- **ABOUT THIS TASK**:
First find the line with "Task: Toggle Rejection Qty legend series" in the entries below, then set down exactly every line through the line with "The width and", that line included.

- **EXTRACTED MATERIAL**:
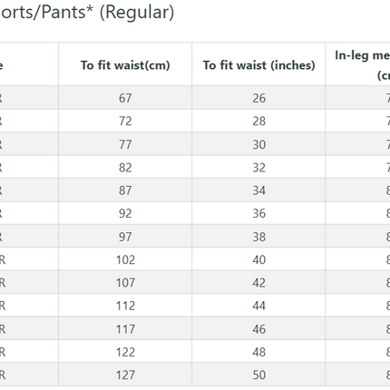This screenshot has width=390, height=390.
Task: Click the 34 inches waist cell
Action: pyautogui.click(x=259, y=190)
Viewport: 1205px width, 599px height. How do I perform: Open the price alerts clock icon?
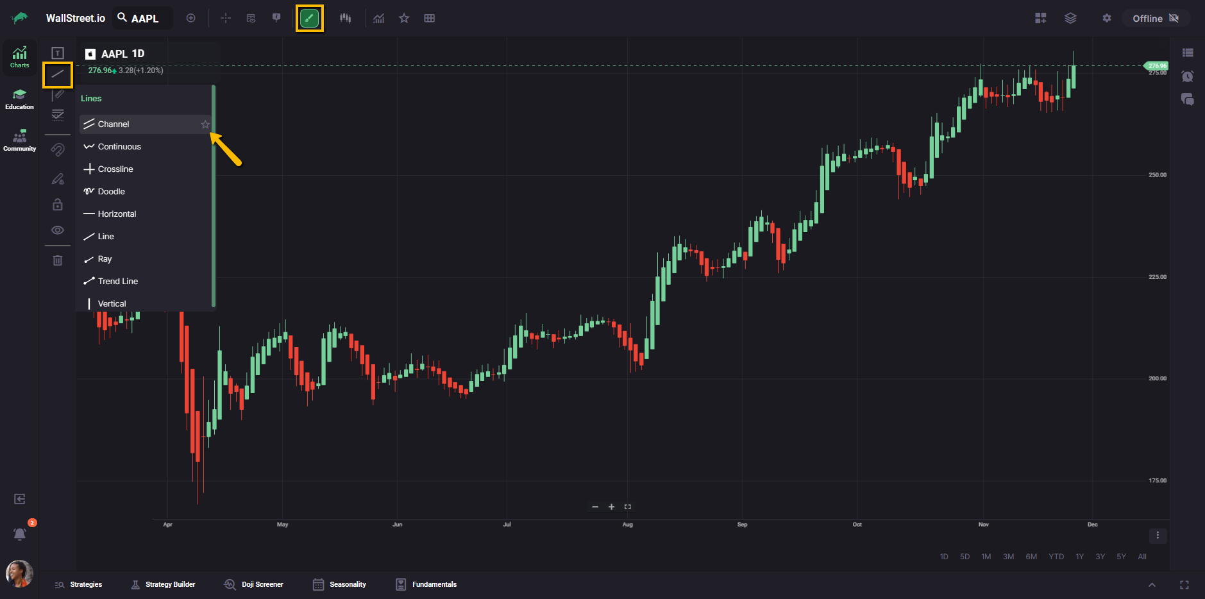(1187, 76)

...

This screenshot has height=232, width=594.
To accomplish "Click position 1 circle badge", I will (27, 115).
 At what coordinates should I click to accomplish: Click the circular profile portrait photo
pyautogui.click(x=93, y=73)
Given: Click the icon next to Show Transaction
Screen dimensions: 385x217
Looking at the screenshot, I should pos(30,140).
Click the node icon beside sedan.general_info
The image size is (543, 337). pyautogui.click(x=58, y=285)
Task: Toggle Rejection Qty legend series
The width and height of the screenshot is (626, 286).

==

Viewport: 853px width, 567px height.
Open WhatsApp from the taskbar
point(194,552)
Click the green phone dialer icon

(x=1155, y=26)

- **WRITTEN REPLY**:
Task: Toggle Rejection Qty legend series
The width and height of the screenshot is (626, 286).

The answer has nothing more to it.